Con todo, los eventos históricos o sociales no invalidan esta narrativa sino que, por el contrario, la resaltan. La Matanza del Jueves de Corpus toca sólo tangencialmente las vidas de Cleo, la señora Teresa y del chofer de la familia, Ignacio. El Halconazo los alcanza en la tienda donde Teresa y Cleo escogen la cuna para el bebé. Persiguiendo a una pareja de estudiantes que intentan escapar entrando a la tienda, un halcón ejecuta al varón. Uno de los halcones que encañona a Cleo y a la señora Teresa con una pistola es el propio Fermín.

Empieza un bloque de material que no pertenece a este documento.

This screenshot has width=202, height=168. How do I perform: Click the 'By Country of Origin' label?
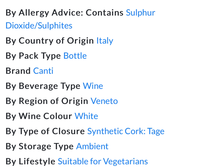tap(50, 41)
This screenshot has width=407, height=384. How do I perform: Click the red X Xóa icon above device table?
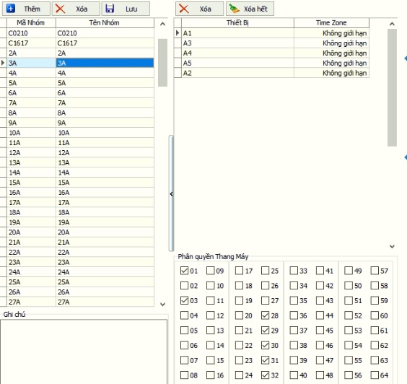(x=184, y=9)
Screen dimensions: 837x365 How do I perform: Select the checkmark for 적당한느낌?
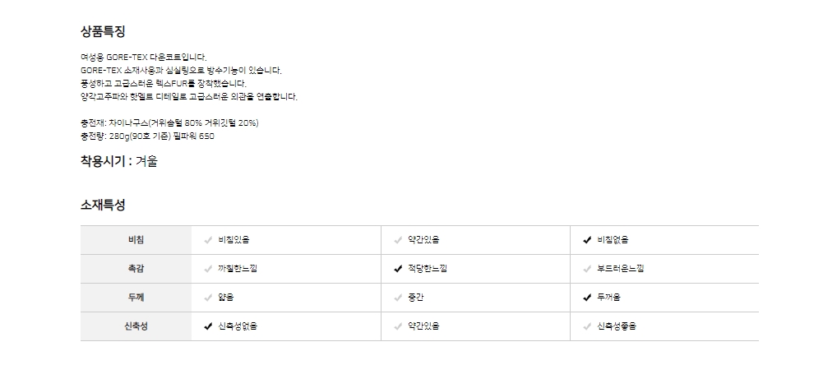point(398,269)
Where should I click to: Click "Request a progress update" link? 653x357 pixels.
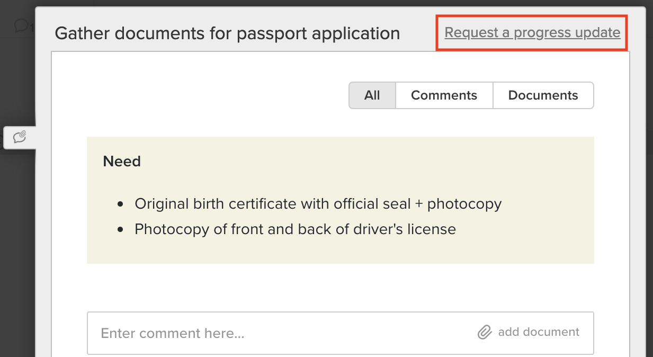click(x=532, y=33)
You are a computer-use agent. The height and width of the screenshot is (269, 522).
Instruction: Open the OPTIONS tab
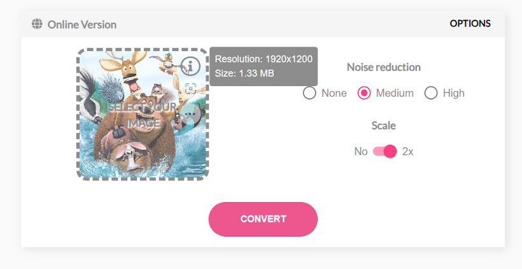tap(470, 24)
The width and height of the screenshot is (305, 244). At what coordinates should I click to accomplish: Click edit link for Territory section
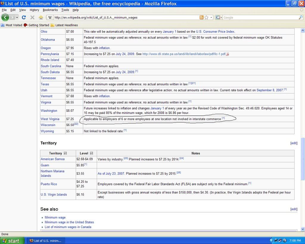click(x=294, y=143)
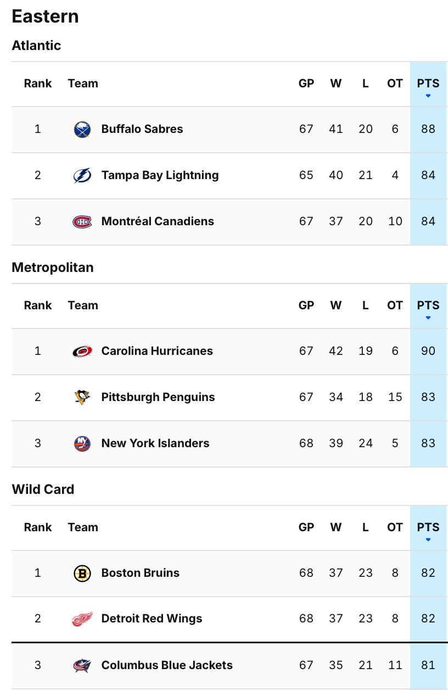
Task: Click the W header in Metropolitan table
Action: (336, 305)
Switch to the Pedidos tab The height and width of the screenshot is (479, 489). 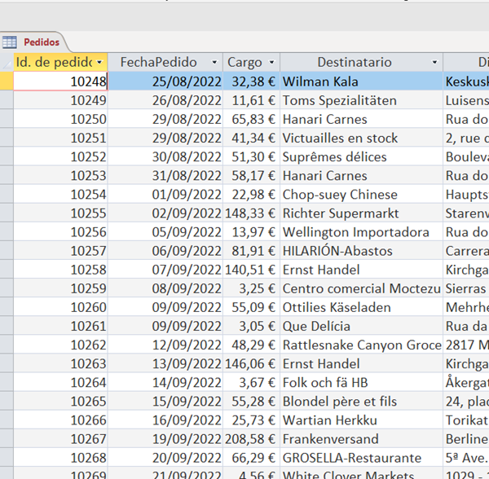41,42
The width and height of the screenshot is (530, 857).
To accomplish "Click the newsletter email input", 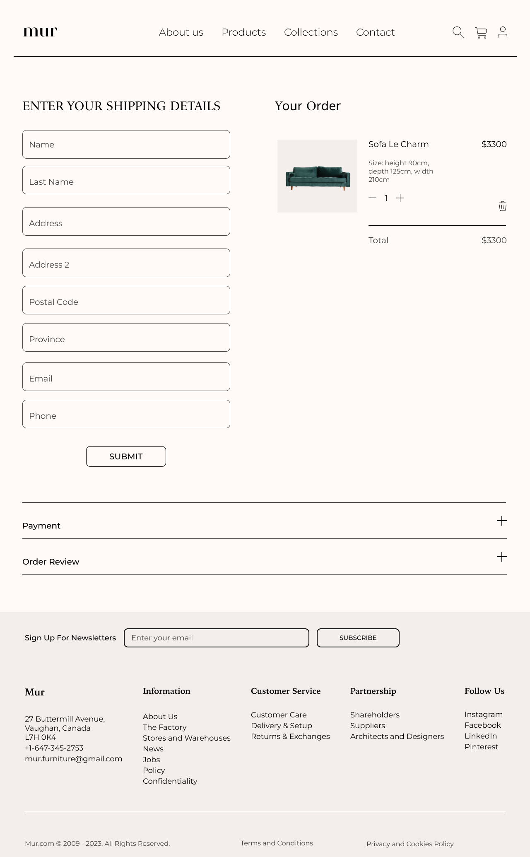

En el final de Roma vuelve a aparecer un cielo grisáceo, con tonos metálicos, con algunas nubes, un avión lo cruza con las mismas turbinas ruidosas sólo que ahora pueden verse la escalera y una construcción. Los barandales son los peldaños de la escalera y la azotea es el borde de la construcción de la casa que aloja el cuarto de Cleo y Adela. La familia se reacomoda ante el repudio de Antonio. Al final de los días Cleo caminará apagando las luces del pasillo y de la sala de televisión del piso de arriba, caminará un semicírculo apagando las luces del piso de la planta baja dejando únicamente encendida la de la sala. En la penumbra de la cocina lavará una última taza, cerrará la puerta de la misma cocina y subirá la escalera hacia su cuarto. No prenderá la luz de su dormitorio pues la abuela Teresa se los tiene prohibido. Adela encenderá una vela. Con la ropa para dormir Cleo y Adela hacen calistenia, ríen.